Deutsche Bank Natl. Trust Co. v Gordon |
2015 NY Slip Op 04804 [129 AD3d 769] |
June 10, 2015 |
Appellate Division, Second Department |
Published by New York State Law Reporting Bureau pursuant to Judiciary Law § 431. |
Deutsche Bank National Trust Company,
Appellant, v Carol A. Gordon, Respondent, et al., Defendants. |
Stim & Warmuth, P.C., Farmingville, N.Y. (Glenn P. Warmuth of counsel), and Eckert Seamans Cherin & Mellott, LLC, White Plains, N.Y. (Geraldine A. Cheverko of counsel), for appellant (one brief filed).
The Young Law Group, PLLC, Bohemia, N.Y. (Ivan E. Young of counsel), for respondent.
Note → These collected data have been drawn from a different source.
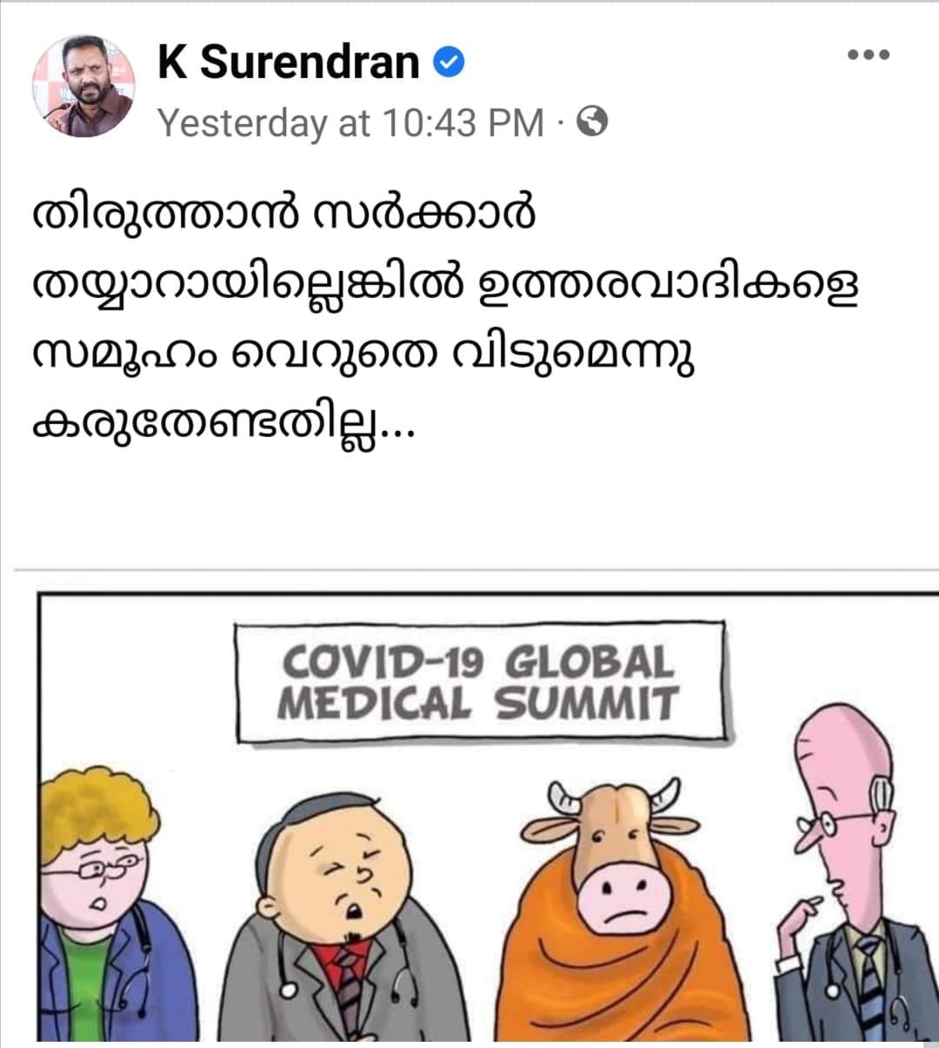This screenshot has width=939, height=1048.
Task: Tap the word COVID-19 on the sign
Action: coord(383,664)
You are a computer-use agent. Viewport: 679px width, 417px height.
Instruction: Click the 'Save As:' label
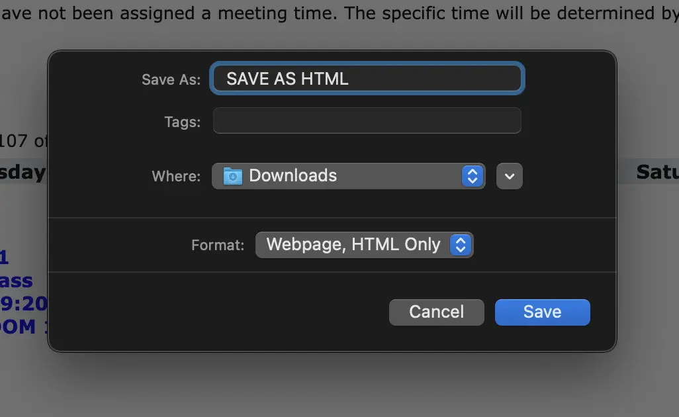pyautogui.click(x=171, y=79)
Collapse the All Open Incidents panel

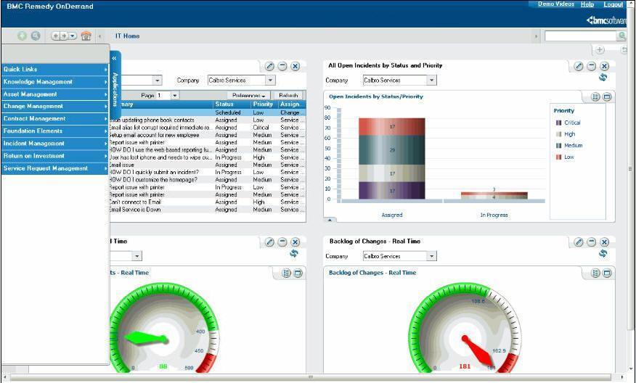coord(592,66)
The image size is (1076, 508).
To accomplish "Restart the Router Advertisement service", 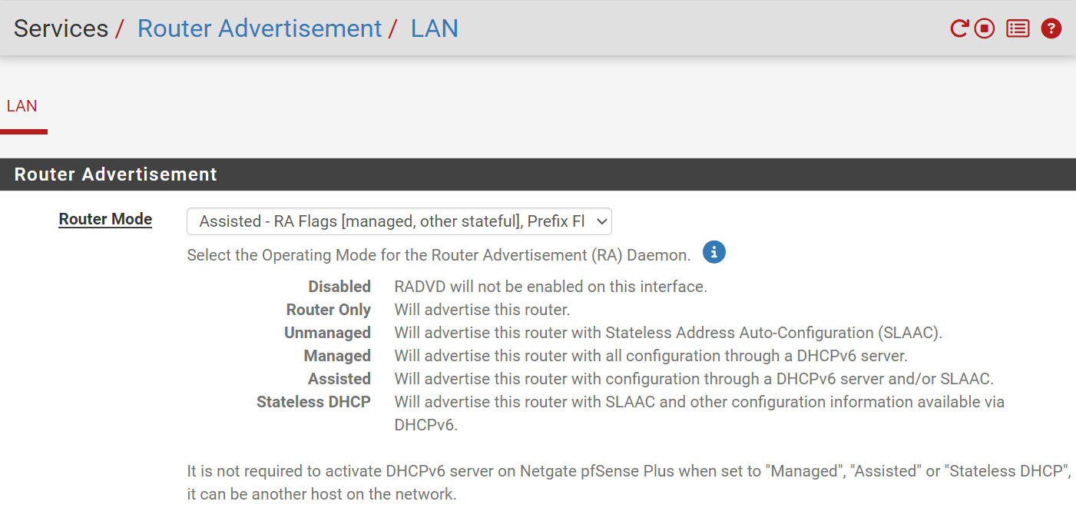I will click(959, 28).
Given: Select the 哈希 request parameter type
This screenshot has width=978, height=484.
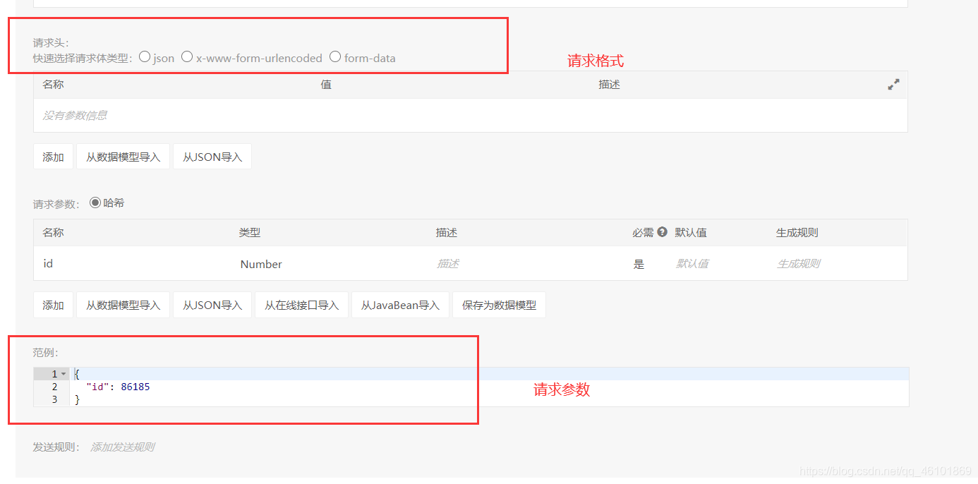Looking at the screenshot, I should pyautogui.click(x=95, y=203).
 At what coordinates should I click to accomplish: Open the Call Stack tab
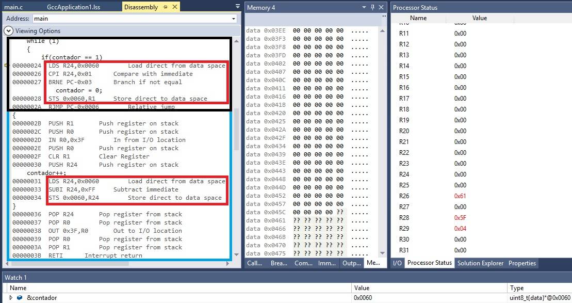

In an action to foreclose a mortgage, the plaintiff appeals from an order of the Supreme Court, Nassau County (Winslow, J.), entered April 17, 2013, which, after a hearing to determine the validity of service of process upon the defendant Carol A. Gordon, granted the motion of the defendant Carol A. Gordon, in effect, pursuant to CPLR 3211 (a) (8) to dismiss the complaint insofar as asserted against her for lack of personal jurisdiction.
Ordered that the order is affirmed, with costs.
In December 2009, the plaintiff commenced this action to foreclose a mortgage. The defendant Carol A. Gordon (hereinafter the defendant) subsequently moved, in effect, pursuant to CPLR 3211 (a) (8) to dismiss the complaint insofar as asserted against her for lack of personal jurisdiction. Following a hearing to determine the validity of service of process upon the defendant, at which the process server testified for the plaintiff, the Supreme Court granted the defendant's motion.
In reviewing a determination made after a hearing, this Court's authority is as broad as that of the hearing court, and this Court may render the determination it finds warranted by the facts, taking into account that in a close case, the hearing court had the advantage of seeing the witnesses (see Northern Westchester Professional Park Assoc. v Town of Bedford, 60 NY2d 492, 499 [1983]; HSBC Bank USA, N.A. v Hamilton, 116 AD3d 663, 663 [2014]; Fred Shore Beach Club, Inc. v Palmieri, 113 AD3d 648, 648 [2014]). Here, we find no basis to disturb the Supreme Court's determination, based upon its assessment of the credibility of the witness at the hearing, that service was not properly effected upon the defendant (see Cadlerock Joint Venture, L.P. v Kierstedt, 119 AD3d 627, 629 [2014]; Deutsche Bank Natl. Trust Co. v Pestano, 71 AD3d 1074, 1075 [2010]; McCray v Petrini, 212 AD2d 676, 676-677 [1995]).
Contrary to the plaintiff's contention, although the defendant served a notice of appearance, under the circumstances of this case, she was not obligated to challenge the defective [*2]service at that time, but, instead, was free to thereafter raise her objection to personal jurisdiction by a motion to dismiss pursuant to CPLR 3211 (a) (8), or by setting it forth as a defense in her answer as provided for in CPLR 3211 (see CPLR 320 [b]; 3211 [e]; Frederic v Israel, 104 AD3d 909, 910 [2013]). Since the defendant moved to dismiss, in effect, pursuant to CPLR 3211 (a) (8), her service of the notice of appearance did not constitute a waiver of the jurisdictional objection (see Frederic v Israel, 104 AD3d at 910).
The plaintiff's remaining contention is without merit.
Accordingly, the Supreme Court properly granted the defendant's motion, in effect, pursuant to CPLR 3211 (a) (8) to dismiss the complaint insofar as asserted against her for lack of personal jurisdiction.
In light of our determination, we need not reach the defendant's remaining contention. Balkin, J.P., Roman, Maltese and Barros, JJ., concur.